Much of our news in 2020 was filled with headlines around COVID-19, the viral pandemic which now has over 96.2 million global diagnoses. As we enter into 2021, the numbers are sobering: 2.06 million global deaths, with 24.5 million cases and 406,000 fatalities in the United States alone. Drug developers are quickly working not only on developing a vaccine, but on learning what drugs might be used as treatment options for patients with severe cases. However, for pharmaceutical company Alexion Pharmaceuticals (“Alexion”), their goals might soon be cut short. The company recently stopped enrollment on a Phase 3 clinical trial evaluating Ultomiris for patients with severe COVID-19 after the drug failed to meet efficacy endpoints.
Ultomiris
Currently, Ultomiris is indicated for the treatment of atypical hemolytic uremic syndrome (aHUS) and paroxysmal nocturnal hemoglobinuria (PNH). The drug is a C5 inhibitor, meaning it inhibits or restrains the C5 protein which plays a role in the complement system. According to Britannica, the complement system is:
a complex system of more than 30 proteins that act in concert to help eliminate infectious microorganisms.
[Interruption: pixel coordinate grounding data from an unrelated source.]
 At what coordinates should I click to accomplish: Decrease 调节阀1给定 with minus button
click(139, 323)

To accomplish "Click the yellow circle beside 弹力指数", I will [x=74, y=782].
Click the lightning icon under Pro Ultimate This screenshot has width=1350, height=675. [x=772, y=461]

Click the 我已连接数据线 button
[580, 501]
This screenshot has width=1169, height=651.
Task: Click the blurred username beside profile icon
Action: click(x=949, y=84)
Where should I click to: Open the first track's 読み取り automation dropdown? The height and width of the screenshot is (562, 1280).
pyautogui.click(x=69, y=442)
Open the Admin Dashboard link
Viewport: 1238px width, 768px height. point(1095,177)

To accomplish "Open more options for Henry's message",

Specifically, the complement system causes the lysis (bursting) of foreign and infected cells, the phagocytosis (ingestion) of foreign particles and cell debris, and the inflammation of surrounding tissue.
Basically, your complement system is part of your immune system and plays a role in immune health. Some doctors have shared that patients with COVID-19 experience such severe symptoms because of a cytokine storm and the over activation of the immune system. Thus, by inhibiting part of the complement system, Alexion researchers wondered if the virus’ severity could be lessened.
Alexion paused enrollment following a recommendation from the clinical trial’s monitoring committee. Altogether, researchers found Ultomiris to be similarly effective to supportive care, with no additional benefits. While patients who are still enrolled will continue receiving treatment, Alexion now must figure out how to proceed. Although the trials in the United States are paused, one study in the United Kingdom is still evaluating Ultomiris in hospitalized patients who do not need additional ventilation.